[prev in list] [next in list] [prev in thread] [next in thread]
List: solr-user
Subject: Re: Missing Cores on one node and error running SPLIT command?
From: Jan_Høydahl <jan.asf () cominvent ! com>
Date: 2021-09-22 16:23:07
Message-ID: CE1A7AF8-772D-4B74-BFF2-E1D04ED7D644 () cominvent ! com
[Download RAW message or body]
According to clusterstatus, all the replicas/shards for all collections are located \
on the 7574 node, and all of them are "down". So I suspec the reason for the failed \
splitshard command is that the node is not healthy. I would first try to reboot both \
nodes, and then see if they come up correctly.
I suppose this is a test environment since you deploy two nodes on the same physical \
box. Note that when doing so, you should ideally separate them into two completely \
separate installs, or at least completely separate SOLR_HOME folders, e.g. \
/var/solr1/data and /var/solr2/data.
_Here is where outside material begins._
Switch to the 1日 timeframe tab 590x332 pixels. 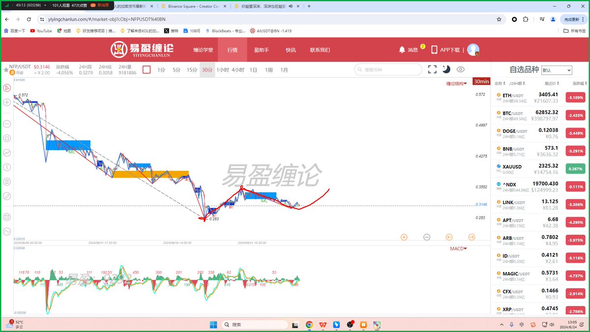pos(253,70)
If you start two nodes from the same install, \
you may end up in a bad state.
Jan
> 22. sep. 2021 kl. 15:38 skrev Charlie Hubbard <charlie.hubbard@gmail.com>:
>
> Hi Jan,
>
> Here is a link to the image:
>
> https://app.box.com/s/mxidpcbm2lezm9ts47k2wgqwm34tytce
>
> From the logs:
>
> Collection: customer operation: splitshard
> failed:org.apache.solr.common.SolrException: missing index size
> information for parent shard leader
> at org.apache.solr.cloud.api.collections.SplitShardCmd.checkDiskSpace(SplitShardCmd.java:657)
> at org.apache.solr.cloud.api.collections.SplitShardCmd.split(SplitShardCmd.java:159)
> at org.apache.solr.cloud.api.collections.SplitShardCmd.call(SplitShardCmd.java:102)
> at org.apache.solr.cloud.api.collections.OverseerCollectionMessageHandler.processMessage(OverseerCollectionMessageHandler.java:270)
> at org.apache.solr.cloud.OverseerTaskProcessor$Runner.run(OverseerTaskProcessor.java:524)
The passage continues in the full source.